Zu Beginn des Jahres 2021 hatten wir 84 Stipendiatinnen und Stipendiaten, im Rahmen der Audition am 23.03.2021 wurden 35 neu aufgenommen. Im Laufe
des Jahres hatten wir viele Abgänge, darunter waren Studienabschlüsse, Wechsel des Studienortes aber auch Studienabbrüche wegen der schwierigen Studiensituation. Jetzt haben wir 76 Stipendiatinnen
und Stipendiaten. Der Finanz-Etat beträgt zur Zeit im Jahr etwa 70 TE. Diesen Betrag konnten wir auch dieses Jahr durch Spenden finanzieren.
Besonders erfreulich war, wie bereits erwähnt, dass Live Music Now Stuttgart in diesem Jahr wieder zu seiner traditionellen Spendengala einladen konnte. Die
beiden Konzerte am 20. Oktober in der Staatlichen Hochschule für Musik und Darstellende Kunst Stuttgart waren zweifellos der Höhepunkt des Jahres. Wie war denn die Ressonanz beim Publikum?

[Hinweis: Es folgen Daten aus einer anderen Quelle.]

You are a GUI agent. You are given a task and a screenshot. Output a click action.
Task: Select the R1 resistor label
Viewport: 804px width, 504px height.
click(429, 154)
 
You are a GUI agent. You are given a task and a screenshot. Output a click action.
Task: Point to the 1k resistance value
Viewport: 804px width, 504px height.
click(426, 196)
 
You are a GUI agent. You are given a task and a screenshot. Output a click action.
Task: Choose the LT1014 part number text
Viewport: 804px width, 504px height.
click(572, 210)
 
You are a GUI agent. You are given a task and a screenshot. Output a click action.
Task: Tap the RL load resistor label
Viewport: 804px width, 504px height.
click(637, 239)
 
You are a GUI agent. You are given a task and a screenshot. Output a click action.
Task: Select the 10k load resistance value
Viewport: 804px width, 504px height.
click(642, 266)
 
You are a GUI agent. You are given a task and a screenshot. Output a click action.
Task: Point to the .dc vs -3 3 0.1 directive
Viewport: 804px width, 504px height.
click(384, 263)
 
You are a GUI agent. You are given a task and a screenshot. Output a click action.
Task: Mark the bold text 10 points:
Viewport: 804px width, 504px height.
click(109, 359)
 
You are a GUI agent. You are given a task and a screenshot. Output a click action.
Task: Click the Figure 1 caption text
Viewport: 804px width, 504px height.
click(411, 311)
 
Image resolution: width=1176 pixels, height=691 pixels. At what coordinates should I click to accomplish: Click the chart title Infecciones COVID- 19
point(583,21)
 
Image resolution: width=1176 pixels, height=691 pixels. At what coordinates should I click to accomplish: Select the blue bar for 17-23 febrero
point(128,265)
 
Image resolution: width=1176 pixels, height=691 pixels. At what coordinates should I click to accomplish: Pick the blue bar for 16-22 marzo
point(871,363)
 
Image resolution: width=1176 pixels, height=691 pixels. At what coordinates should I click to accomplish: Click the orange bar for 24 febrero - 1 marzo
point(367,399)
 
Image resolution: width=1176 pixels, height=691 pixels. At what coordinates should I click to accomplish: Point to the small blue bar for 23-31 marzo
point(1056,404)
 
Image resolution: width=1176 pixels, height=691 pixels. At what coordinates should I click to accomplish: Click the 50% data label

Seit einigen Jahren stehen bei unserem Benefizkonzert unsere Stipendiatinnen und Stipendiaten im Vordergrund und zeigen
ihr Können. Die Einstudierung erfolgt durch unsere Künstlerische Leitung, Frau Veronika Stoertzenbach und Professor Dieter Kurz. Das ist sehr anspruchsvoll, denn die Stücke werden nur für diesen
Anlass einstudiert, die Musiker haben vorher nicht zusammengespielt und haben auch vorher nicht mit Frau Stoertzenbach und Professor Kurz gearbeitet. Wie in den Vorjahren waren auch diesmal unsere
Besucher begeistert. Sehr bedauert wurde jedoch, dass der traditionelle Empfang nach dem Konzert nicht stattfinden konnte.
Und wenn man den Vorsitzenden von Live Music Now fragen würde, was seine Wünsche und Pläne für 2022 sind, was wäre Ihnen dann am allerwichtigsten
?
Wie wir alle wünsche ich mir ein Ende der Pandemie. Wir leiden alle unter den notwendigen Einschränkungen. Die
Mitglieder von Live Music Now Stuttgart konnten sich in vergangenen Jahren etwa sechs Mal im Jahr treffen, miteinander reden und Erfahrungen austauschen. Das vermisse ich sehr. Aber wir wissen nicht,
wie lange wir noch mit der Pandemie leben müssen, daher ist es notwendig, unser gemeinschaftliches Leben anzupassen, um uns nicht zu verlieren. Auch für die Arbeit von Live Music Now müssen wir Wege
finden, um den jungen Studierenden die Möglichkeit für ihre Musik zu geben und diese den Menschen zu bringen.
Dr. Bretthauer, vielen Dank für das Gespräch.